Figure 6 |. Adoptive transfer of anti-CD19 CAR T cells generated with aLNPs reduces tumor burden in a xenograft mouse model of leukemia.

a Schedule used to establish a low-leukemic burden in NSG mice followed by repeated treatments with CAR T cells generated with 1:10 aLNPs. b Time-course IVIS images of Nalm6 (luciferase-expressing human leukemia) tumor-bearing NSG mice treated with three injections of PBS, untransfected T cells, or 1:10 aLNP generated CAR T cells. c Time-course of quantification of average total flux per mouse for the images shown in panel b. Data are presented as mean ± SD. Differences between all treatment means within each day were assessed by a two-way repeated measures ANOVA with post hoc t tests using Tukey’s correction for multiple comparisons.

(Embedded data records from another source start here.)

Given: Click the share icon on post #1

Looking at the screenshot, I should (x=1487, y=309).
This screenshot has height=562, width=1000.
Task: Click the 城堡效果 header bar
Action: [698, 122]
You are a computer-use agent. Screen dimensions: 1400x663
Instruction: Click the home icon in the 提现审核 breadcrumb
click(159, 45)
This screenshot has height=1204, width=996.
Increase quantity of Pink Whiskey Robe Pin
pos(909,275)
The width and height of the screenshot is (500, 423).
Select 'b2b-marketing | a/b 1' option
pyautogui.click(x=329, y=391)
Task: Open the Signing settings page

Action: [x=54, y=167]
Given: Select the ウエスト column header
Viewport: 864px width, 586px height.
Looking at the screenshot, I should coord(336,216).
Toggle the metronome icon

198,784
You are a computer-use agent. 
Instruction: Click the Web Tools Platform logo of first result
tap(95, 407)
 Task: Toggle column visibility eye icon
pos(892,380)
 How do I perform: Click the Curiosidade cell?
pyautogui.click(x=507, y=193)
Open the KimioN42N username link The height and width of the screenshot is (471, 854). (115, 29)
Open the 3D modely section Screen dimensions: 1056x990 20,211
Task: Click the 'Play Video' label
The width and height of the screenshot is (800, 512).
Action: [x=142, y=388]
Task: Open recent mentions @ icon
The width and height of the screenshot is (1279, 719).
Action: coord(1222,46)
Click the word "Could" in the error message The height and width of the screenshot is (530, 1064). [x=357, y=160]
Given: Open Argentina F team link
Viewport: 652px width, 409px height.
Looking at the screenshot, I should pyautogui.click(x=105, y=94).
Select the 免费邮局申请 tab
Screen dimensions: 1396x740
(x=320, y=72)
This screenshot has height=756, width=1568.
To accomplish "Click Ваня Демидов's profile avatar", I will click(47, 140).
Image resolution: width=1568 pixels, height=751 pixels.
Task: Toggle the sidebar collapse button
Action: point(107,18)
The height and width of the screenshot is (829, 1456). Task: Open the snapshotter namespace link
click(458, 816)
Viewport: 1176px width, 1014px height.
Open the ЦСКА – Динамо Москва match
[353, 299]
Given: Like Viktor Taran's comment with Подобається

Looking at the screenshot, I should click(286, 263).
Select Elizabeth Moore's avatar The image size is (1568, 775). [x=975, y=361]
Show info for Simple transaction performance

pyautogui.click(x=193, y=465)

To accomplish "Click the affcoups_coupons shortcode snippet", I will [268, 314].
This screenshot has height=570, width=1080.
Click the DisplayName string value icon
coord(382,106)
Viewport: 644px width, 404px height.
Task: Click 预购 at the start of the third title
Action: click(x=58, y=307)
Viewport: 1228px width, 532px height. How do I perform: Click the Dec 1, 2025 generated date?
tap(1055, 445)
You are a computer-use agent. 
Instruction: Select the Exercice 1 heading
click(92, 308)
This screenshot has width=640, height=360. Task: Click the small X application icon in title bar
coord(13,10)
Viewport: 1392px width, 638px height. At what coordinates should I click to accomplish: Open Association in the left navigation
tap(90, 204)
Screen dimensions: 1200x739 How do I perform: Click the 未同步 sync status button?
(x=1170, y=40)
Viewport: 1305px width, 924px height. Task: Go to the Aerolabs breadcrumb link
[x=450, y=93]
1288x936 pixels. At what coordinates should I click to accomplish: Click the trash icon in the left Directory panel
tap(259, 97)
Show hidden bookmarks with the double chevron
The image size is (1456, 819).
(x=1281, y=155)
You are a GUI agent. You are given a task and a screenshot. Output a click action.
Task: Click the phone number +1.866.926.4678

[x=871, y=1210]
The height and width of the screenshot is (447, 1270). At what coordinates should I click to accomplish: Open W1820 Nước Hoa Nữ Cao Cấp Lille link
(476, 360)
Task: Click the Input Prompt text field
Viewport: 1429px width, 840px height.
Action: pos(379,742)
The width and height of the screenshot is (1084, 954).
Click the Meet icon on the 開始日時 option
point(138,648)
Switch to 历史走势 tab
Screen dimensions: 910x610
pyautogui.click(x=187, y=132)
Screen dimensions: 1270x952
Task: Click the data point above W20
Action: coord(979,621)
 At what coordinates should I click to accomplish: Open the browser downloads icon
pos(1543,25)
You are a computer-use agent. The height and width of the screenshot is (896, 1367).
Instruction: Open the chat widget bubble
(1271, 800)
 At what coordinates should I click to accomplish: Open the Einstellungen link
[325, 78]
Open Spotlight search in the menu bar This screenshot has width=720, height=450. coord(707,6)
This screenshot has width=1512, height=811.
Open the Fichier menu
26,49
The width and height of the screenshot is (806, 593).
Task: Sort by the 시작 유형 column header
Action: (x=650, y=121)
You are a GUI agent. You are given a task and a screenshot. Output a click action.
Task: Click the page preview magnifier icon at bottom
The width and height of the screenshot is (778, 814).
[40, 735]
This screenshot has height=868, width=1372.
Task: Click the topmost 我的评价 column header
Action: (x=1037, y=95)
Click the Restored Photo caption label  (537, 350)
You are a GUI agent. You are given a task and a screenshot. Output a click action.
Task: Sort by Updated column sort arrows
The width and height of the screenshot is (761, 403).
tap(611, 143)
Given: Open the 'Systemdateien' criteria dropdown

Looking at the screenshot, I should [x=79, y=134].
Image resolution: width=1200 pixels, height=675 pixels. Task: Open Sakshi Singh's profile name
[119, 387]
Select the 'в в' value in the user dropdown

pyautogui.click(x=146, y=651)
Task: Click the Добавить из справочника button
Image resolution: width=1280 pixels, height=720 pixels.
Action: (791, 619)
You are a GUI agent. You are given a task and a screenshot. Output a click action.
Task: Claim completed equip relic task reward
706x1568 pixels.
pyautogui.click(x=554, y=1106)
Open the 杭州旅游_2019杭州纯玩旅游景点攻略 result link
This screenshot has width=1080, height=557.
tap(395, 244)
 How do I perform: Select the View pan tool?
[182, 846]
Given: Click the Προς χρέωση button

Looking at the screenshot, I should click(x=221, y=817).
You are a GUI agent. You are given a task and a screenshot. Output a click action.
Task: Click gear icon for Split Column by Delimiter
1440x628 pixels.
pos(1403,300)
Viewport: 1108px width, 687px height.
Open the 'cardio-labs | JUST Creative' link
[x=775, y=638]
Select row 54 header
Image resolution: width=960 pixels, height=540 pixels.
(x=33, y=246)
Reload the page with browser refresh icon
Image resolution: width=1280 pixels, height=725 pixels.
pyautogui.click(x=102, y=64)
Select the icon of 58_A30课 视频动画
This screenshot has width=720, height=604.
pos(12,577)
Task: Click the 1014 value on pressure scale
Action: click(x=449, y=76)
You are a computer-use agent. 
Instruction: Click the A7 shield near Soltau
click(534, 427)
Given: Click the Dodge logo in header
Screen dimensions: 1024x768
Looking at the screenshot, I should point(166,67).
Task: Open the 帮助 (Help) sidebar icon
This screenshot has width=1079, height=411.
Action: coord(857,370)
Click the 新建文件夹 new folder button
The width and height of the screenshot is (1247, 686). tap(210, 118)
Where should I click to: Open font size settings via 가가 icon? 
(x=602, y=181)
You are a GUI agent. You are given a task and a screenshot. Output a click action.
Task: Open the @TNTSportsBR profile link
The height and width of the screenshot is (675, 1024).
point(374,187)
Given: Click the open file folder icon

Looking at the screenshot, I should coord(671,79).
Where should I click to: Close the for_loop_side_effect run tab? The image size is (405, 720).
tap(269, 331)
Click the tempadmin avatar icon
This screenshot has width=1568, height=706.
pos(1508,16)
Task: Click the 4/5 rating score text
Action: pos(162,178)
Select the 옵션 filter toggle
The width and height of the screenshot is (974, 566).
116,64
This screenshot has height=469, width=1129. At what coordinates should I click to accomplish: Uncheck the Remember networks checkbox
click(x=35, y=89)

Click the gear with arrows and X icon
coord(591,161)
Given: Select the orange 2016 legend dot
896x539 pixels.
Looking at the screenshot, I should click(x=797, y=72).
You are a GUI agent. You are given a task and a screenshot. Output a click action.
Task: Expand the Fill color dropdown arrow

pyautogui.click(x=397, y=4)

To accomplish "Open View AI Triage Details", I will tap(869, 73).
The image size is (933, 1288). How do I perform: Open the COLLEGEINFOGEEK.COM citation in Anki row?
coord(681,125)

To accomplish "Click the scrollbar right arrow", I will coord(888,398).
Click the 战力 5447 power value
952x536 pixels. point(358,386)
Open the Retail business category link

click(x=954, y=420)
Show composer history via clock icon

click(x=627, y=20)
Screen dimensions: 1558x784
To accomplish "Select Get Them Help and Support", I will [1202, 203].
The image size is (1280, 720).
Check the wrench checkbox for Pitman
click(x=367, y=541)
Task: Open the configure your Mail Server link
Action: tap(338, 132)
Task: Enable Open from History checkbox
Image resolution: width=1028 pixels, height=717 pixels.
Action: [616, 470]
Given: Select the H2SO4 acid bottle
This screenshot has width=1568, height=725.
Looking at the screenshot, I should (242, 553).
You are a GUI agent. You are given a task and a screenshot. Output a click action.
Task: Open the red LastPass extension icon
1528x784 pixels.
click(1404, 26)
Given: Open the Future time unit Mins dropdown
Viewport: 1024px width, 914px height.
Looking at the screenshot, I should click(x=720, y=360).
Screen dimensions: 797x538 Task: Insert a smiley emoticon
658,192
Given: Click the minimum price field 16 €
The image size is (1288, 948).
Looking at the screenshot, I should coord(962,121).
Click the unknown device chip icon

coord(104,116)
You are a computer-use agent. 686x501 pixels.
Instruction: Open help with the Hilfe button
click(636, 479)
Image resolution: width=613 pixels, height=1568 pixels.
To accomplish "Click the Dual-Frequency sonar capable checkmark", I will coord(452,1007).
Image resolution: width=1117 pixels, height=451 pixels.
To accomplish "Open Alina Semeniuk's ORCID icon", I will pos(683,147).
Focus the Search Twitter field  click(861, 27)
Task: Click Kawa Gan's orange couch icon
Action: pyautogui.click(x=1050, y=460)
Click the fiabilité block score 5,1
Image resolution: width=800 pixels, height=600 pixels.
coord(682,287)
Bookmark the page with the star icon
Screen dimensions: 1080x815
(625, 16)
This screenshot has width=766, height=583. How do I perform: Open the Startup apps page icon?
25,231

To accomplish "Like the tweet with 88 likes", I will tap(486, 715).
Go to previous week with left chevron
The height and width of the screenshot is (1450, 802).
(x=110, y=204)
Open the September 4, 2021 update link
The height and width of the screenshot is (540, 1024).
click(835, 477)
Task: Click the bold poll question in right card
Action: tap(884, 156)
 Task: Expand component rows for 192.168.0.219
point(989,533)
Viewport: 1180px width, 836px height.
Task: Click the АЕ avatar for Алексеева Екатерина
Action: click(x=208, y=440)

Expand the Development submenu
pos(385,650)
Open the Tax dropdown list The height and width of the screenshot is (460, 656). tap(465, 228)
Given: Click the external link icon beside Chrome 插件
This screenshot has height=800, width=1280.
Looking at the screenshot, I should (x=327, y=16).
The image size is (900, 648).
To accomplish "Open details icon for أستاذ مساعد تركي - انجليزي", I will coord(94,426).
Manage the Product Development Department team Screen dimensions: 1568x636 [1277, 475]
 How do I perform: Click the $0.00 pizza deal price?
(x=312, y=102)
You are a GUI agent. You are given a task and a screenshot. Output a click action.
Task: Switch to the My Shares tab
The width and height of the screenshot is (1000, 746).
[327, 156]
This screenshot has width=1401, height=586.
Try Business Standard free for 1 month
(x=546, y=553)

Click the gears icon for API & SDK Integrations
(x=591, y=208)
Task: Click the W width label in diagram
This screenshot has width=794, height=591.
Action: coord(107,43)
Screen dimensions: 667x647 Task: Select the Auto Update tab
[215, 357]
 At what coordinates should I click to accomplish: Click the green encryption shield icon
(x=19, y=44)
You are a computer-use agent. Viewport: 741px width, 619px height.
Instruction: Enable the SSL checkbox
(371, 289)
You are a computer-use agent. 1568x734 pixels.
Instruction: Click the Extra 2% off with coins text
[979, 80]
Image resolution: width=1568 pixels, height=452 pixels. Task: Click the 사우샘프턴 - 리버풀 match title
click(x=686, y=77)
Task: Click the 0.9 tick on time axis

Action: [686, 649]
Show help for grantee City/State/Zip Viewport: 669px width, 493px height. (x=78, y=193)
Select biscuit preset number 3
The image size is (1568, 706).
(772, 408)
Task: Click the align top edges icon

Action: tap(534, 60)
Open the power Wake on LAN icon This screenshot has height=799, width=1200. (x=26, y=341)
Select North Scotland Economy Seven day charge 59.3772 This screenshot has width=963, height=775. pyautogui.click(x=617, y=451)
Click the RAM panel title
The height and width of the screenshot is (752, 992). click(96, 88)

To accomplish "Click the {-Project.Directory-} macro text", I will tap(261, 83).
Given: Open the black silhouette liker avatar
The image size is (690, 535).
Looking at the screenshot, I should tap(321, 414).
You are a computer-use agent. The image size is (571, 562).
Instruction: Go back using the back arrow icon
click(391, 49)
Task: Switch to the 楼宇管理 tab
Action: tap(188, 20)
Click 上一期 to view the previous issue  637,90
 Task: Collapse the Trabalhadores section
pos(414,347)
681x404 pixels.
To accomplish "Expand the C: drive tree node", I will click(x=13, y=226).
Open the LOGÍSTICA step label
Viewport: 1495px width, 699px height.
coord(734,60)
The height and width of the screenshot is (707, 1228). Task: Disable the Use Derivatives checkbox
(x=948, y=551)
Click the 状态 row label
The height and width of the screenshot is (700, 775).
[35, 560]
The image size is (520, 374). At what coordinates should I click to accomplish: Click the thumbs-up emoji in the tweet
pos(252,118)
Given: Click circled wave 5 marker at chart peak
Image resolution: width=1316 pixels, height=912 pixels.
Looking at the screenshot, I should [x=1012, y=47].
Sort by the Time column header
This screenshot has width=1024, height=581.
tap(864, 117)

Only comparisons for Day 14 (the final imaging timepoint) are shown. *p≤0.05, ns = not significant. d Kaplan-Meier survival curves of the mice following treatment. Differences between survival profiles were assessed using pairwise Log-rank tests with Bonferroni corrections for multiple comparisons. To determine significance, the p values shown (all one-tail) were compared to the Bonferroni-corrected α value of 0.0167. * indicates significance, ns = not significant. b, c, d represent data from a single experiment, for which n=5 mice/group. e Time-course IVIS images of Nalm6 tumor-bearing NSG mice treated with three injections of 1:10 aLNP generated CAR T cells or PBS, compared to mice treated with a single injection of lentiviral CAR T cells on Day 0 (D0). f Time-course of quantification of average total flux per mouse for the images shown in panel e. Data are presented as mean ± SD. Differences between all treatment means within each day were assessed by a two-way repeated measures ANOVA with post hoc t tests using Tukey’s correction for multiple comparisons. Only comparisons for Day 17 (the last day all mice were alive) are shown. *p≤0.05, ns = not significant. g Kaplan-Meier survival curves of the mice following treatment. Differences between survival profiles were assessed using pairwise Log-rank tests with Bonferroni corrections for multiple comparisons. To determine significance, the p values shown (one-tail for PBS vs. aLNP and PBS vs. Lentiviral; two-tail for aLNP vs. Lentiviral) were compared to the Bonferroni-corrected α value of 0.0167. * indicates significance, ns = not significant. e, f, g represent data from a single experiment, for which n=3 mice/group. a was created with BioRender.com.